_DIRECTIONS_
If a record holds a picture, leave the picture out and print everything else exactly.

_RECORD EXCERPTS_

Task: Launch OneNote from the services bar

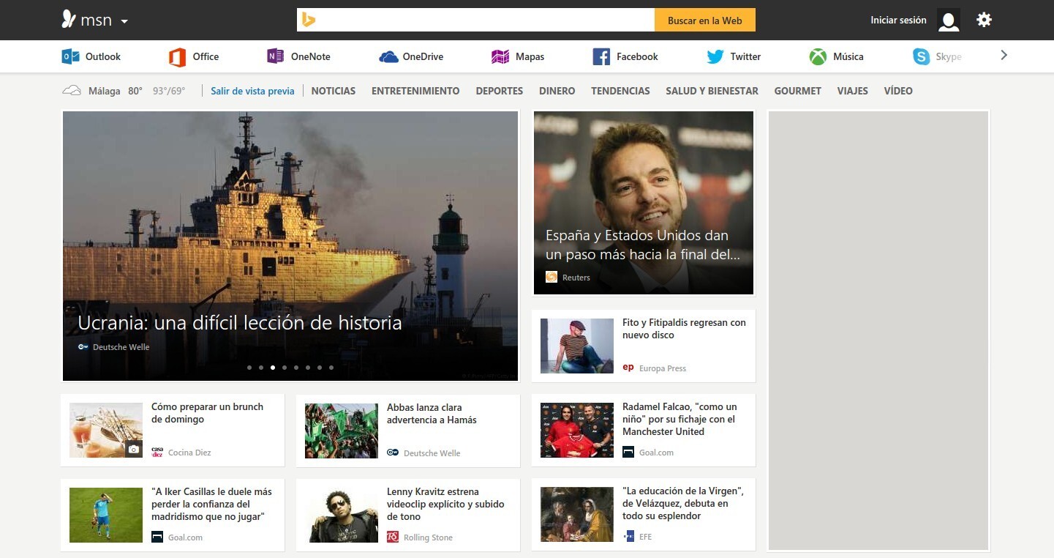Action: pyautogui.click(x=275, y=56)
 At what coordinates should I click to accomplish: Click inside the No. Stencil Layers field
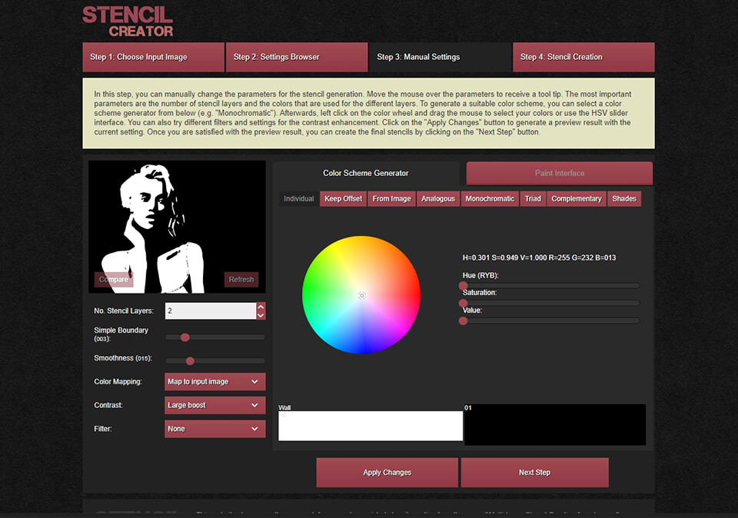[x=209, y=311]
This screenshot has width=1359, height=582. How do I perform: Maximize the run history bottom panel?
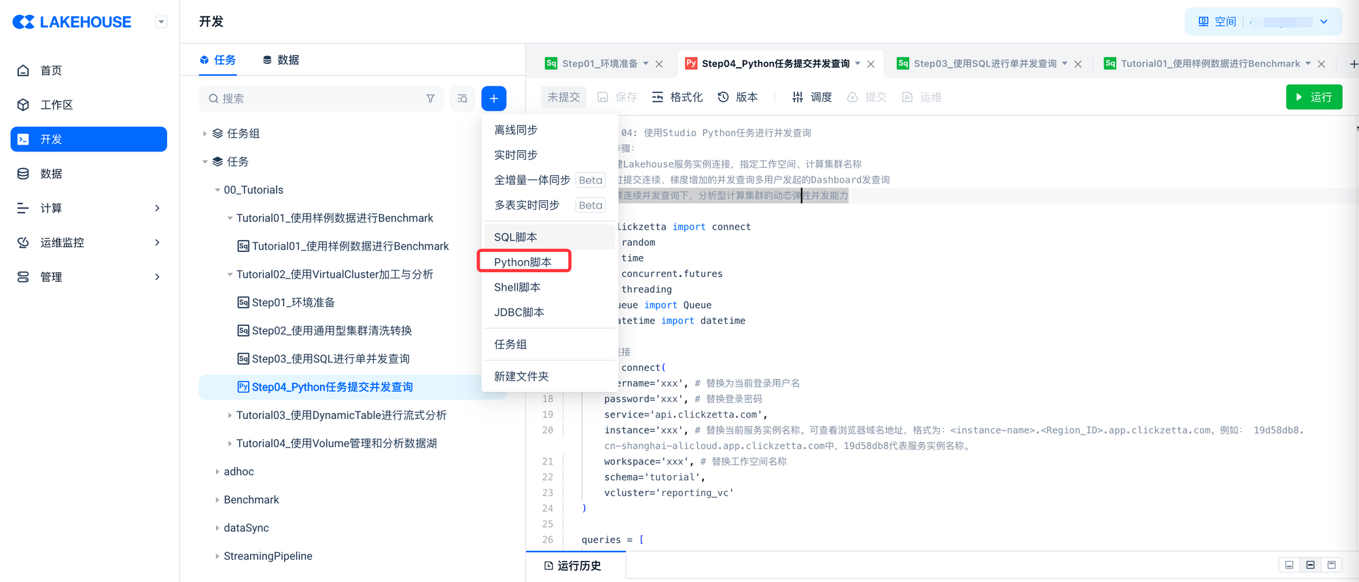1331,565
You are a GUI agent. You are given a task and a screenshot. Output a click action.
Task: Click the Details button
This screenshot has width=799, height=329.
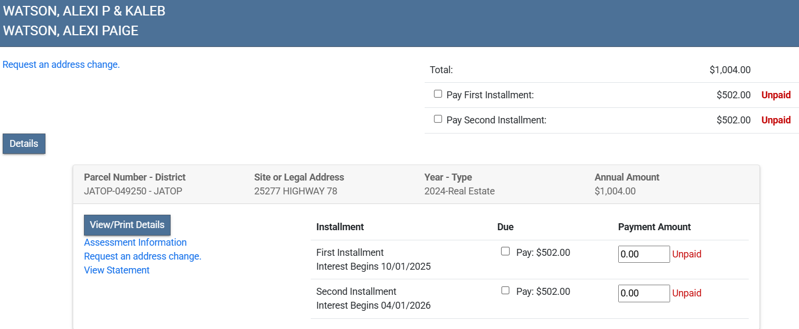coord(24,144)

_ANSWER TO THIS TASK_
Task: Launch OneNote from the services bar

Action: pyautogui.click(x=275, y=56)
 At what coordinates should I click to accomplish: Click inside the No. Stencil Layers field
[x=209, y=311]
This screenshot has width=1359, height=582. How do I perform: Maximize the run history bottom panel?
1331,565
You are a GUI agent. You are given a task and a screenshot. Output a click action.
Task: Click the Details button
This screenshot has width=799, height=329.
coord(24,144)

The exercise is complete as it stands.